How to use Cloud without losing Sleep

A hands on guide for developers without dedicated SRE or on-call teams to use Cloud services safely.

(Originally published at https://sudcha.com)

Introduction

About a month ago, I published two blog posts on our company blog sharing one of our stories that form our journey: We burnt $72K and almost went bankrupt. The post was fairly well circulated in the tech community, and inspired me to write a post dedicated to the hacks that help me sleep better at night without having an on call team to manage all the cloud services.

This post outlines practices I learnt and now practise for keeping a check on Cloud usage, and eliminate possible surprises.

Disclaimers (!)

  1. If you’re capable of hosting everything on your own server(s) … Congratulations, you’re one of the very few who have this knowledge and experience. You know what you’re doing and keep it up. Depending on whether you have interest in Cloud platforms, this post may or may not add any value to you.
  2. Examples are centric to GCP but fundamentals should apply to all platforms:
    Although examples in this post are on GCP, I’ve tried to structure around some fundamental vs. platform features. All cloud services have similar features, but they have different names, prices and usage policies.
  3. This is not an exhaustive list
    Like everyone, I’m still learning and growing. Below is what I learnt from several mistakes and going through every piece of literature online from great kind minds. If you have more tips, feel free to share with me, and I’ll be happy to add it to this list.
  4. This is a long post
    Sorry about it, but there’s no way around it. If you find it useful and can’t finish in one go, you can always come back to this post.

Let’s jump into it!

1. Use multiple forms of payments (FOP), preferably with spend caps

Let’s begin with the simplest yet the most effective fixes.

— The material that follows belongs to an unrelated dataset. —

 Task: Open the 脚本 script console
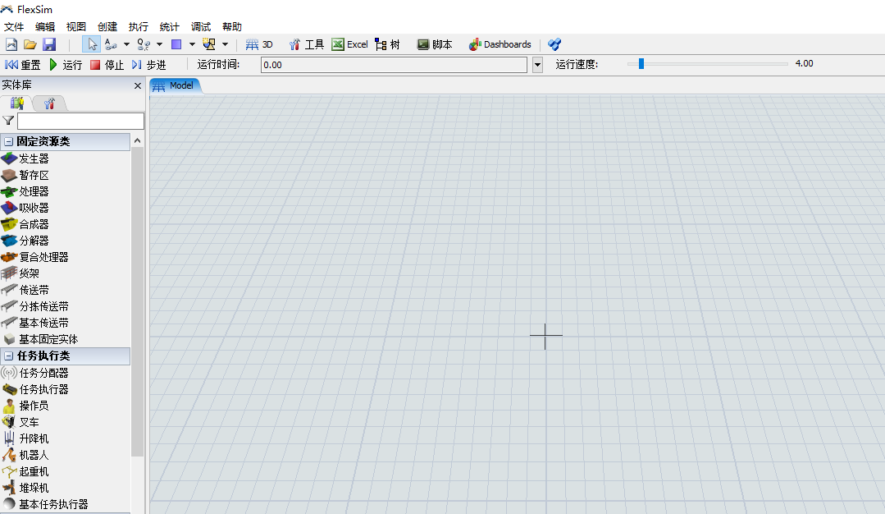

1a. Have spending limits/caps on the forms of payments (FOPs) you use

Most cloud services have a monthly billing except if a threshold spend is reached. If the threshold is reached, the Cloud platforms charge the given account right away. If for some reason, one of your services faulter, the cloud service would directly charge the form of payment (like credit cards) on file, and on non payment, stop the service.

Ideally the spending limit could be anywhere between 120–150% of the cost you expect to incur given the usage of your platform.

From what I’ve read, it’s relatively easier to get bill waived off than get a refund. While the suggestions in this post will make sure such situations don’t arise, it’s better to have it set up anyways.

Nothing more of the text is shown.